● TASK PROMPT
Copy out each line of the data that holds the word "agent".

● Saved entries
<<<<
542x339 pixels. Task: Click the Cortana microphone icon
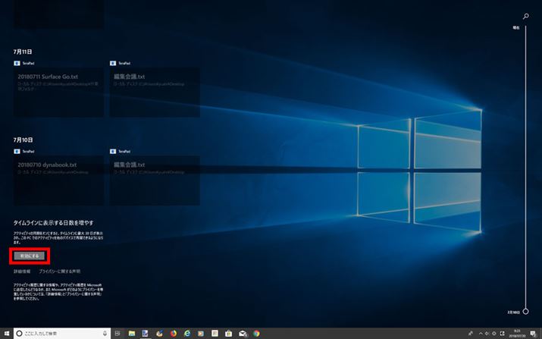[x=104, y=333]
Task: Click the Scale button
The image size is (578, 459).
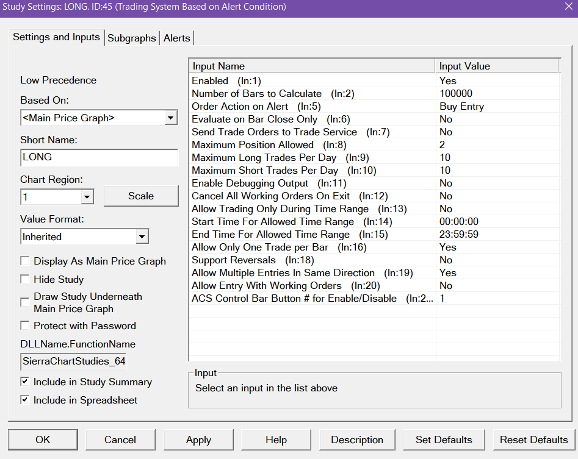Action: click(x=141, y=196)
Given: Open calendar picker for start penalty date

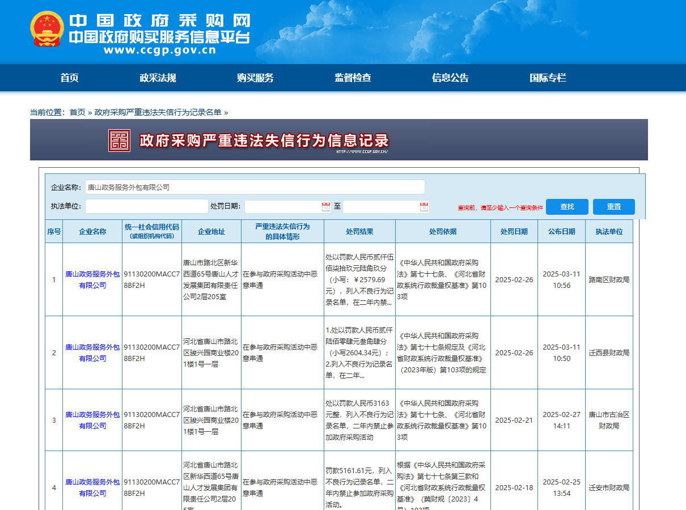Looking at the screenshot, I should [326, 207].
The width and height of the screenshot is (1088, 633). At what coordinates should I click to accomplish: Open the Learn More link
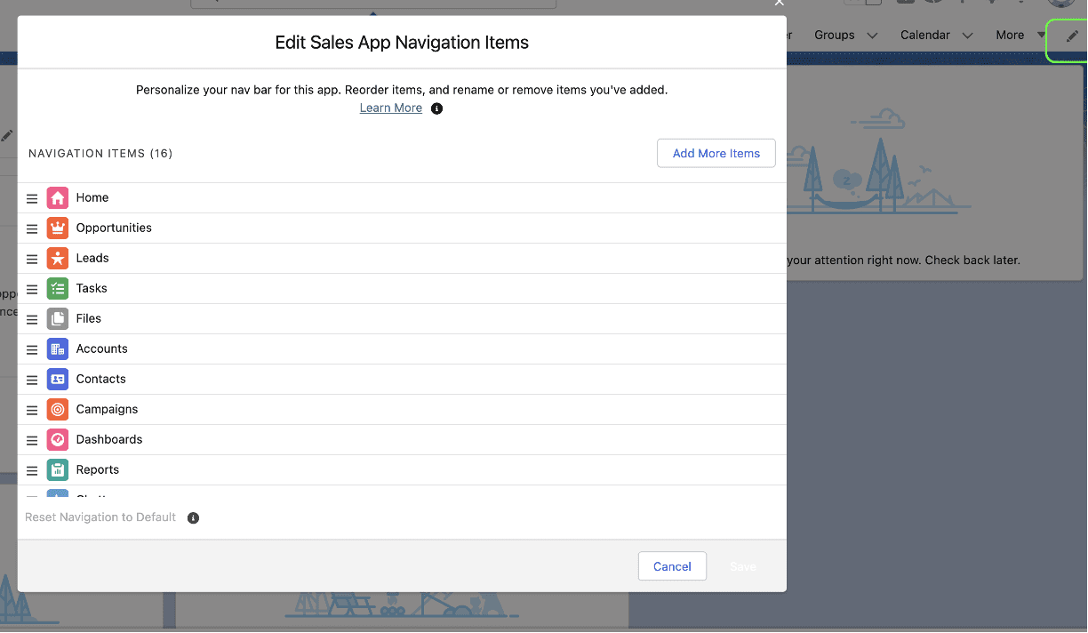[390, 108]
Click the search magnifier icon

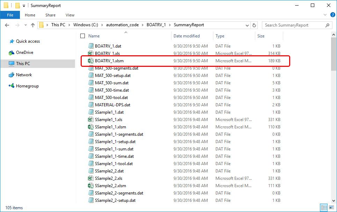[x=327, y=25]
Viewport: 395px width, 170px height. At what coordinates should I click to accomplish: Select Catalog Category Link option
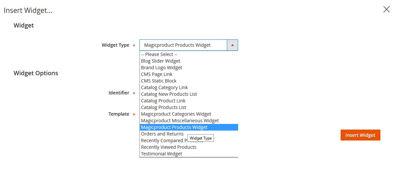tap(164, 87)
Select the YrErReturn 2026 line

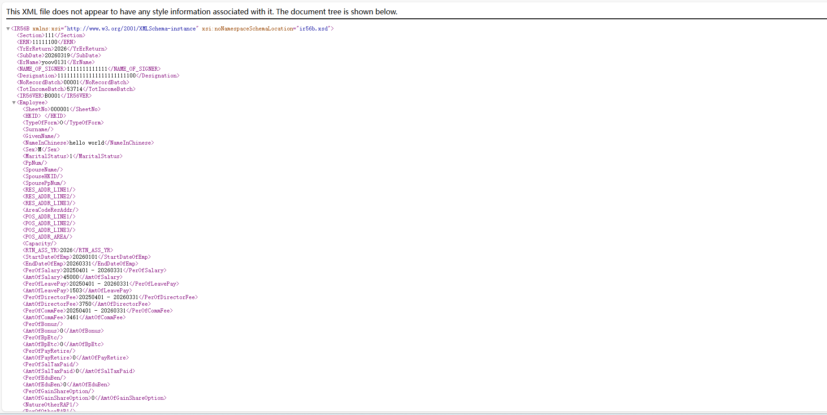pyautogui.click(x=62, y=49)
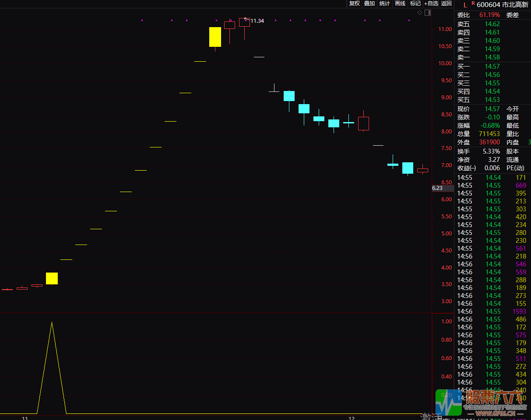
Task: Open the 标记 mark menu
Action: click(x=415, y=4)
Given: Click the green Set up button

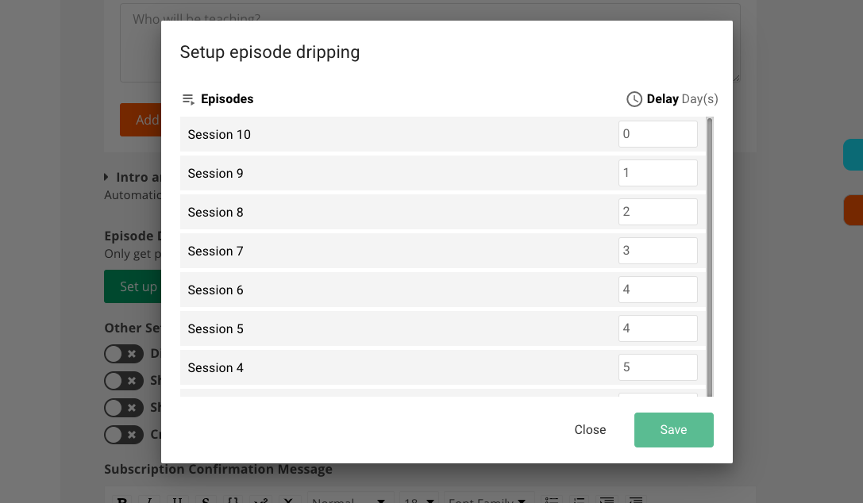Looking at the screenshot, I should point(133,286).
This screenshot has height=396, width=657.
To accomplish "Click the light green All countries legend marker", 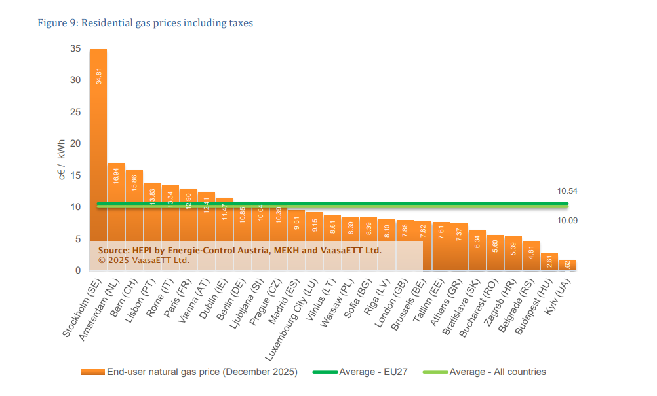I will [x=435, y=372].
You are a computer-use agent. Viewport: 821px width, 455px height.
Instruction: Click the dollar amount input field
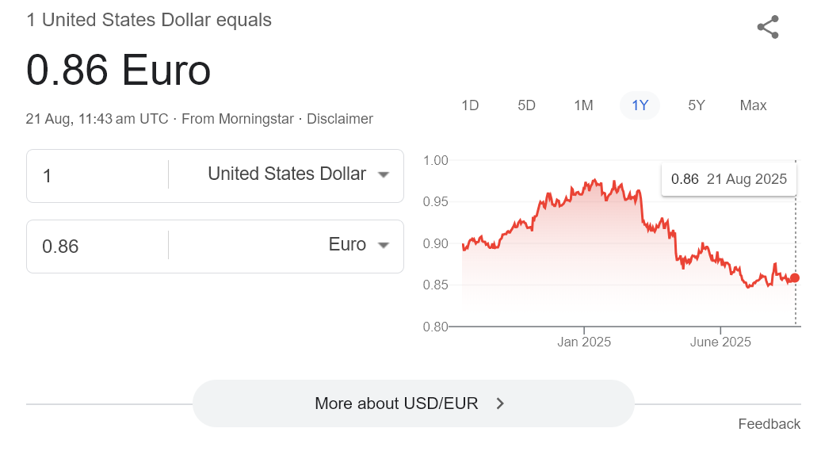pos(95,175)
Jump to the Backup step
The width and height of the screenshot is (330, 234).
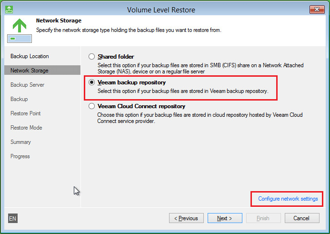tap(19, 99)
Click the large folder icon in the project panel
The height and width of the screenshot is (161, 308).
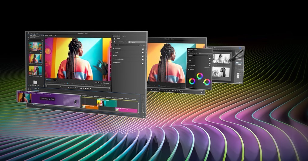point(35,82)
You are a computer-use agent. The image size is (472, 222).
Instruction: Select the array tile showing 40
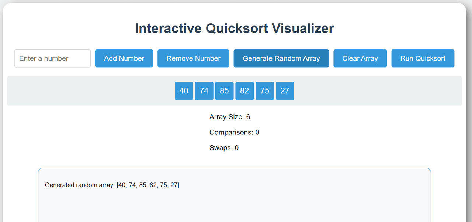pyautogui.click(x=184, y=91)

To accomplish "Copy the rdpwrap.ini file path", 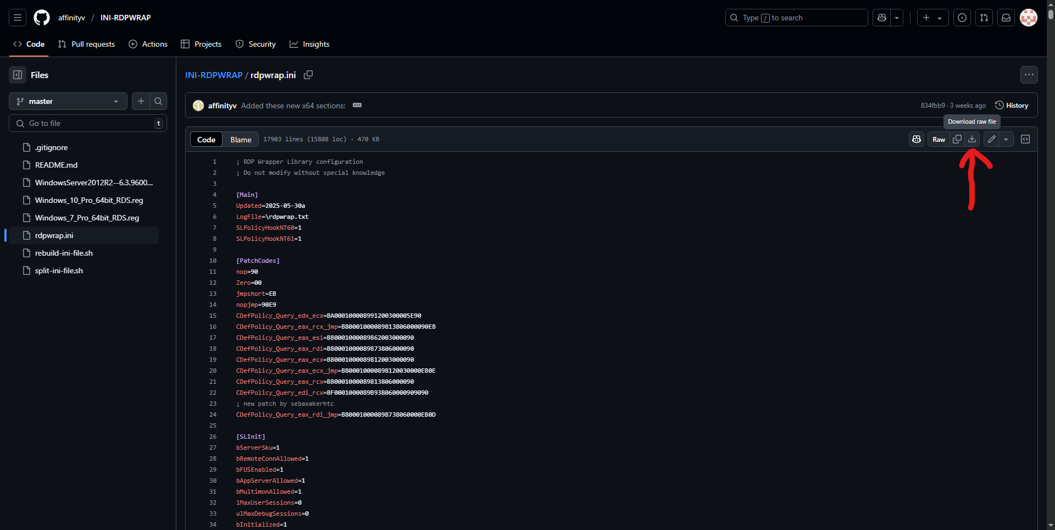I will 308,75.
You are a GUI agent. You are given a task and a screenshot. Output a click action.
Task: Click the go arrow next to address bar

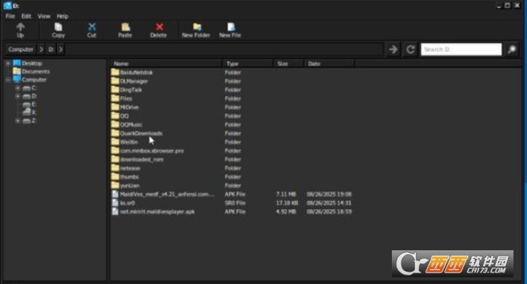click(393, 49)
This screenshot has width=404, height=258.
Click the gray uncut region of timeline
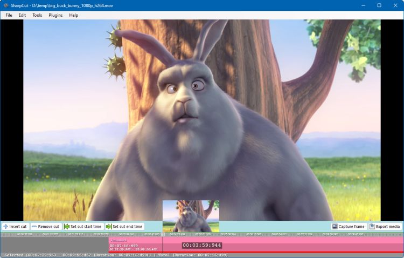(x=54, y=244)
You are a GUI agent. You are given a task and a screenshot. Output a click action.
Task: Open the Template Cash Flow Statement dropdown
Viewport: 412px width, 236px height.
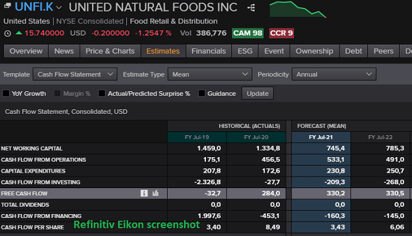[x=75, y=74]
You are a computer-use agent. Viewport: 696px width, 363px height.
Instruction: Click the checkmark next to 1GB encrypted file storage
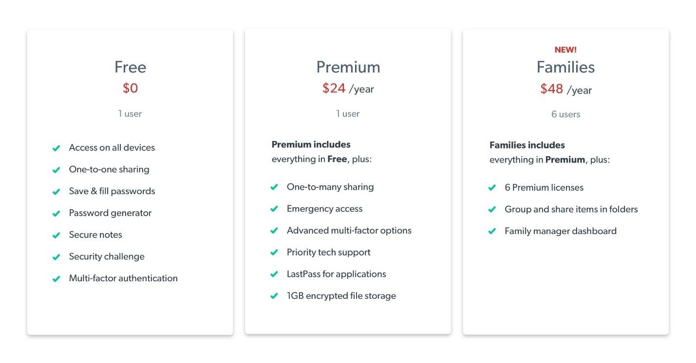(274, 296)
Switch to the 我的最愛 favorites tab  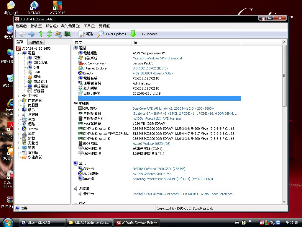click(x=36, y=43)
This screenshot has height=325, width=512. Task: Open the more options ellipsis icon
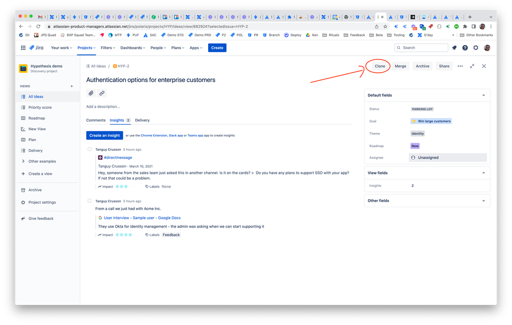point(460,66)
>>>>
● OUTPUT OF THE EXERCISE
You are a computer-use agent. Viewport: 821px width, 455px height.
You are a computer-use agent. The image size is (472, 222).
You are a GUI agent. You are given a task and a screenshot. Output a click action.
You are a GUI agent. You are given a task and a screenshot. Output a click action.
You are a computer-use agent. Viewport: 696px width, 363px height.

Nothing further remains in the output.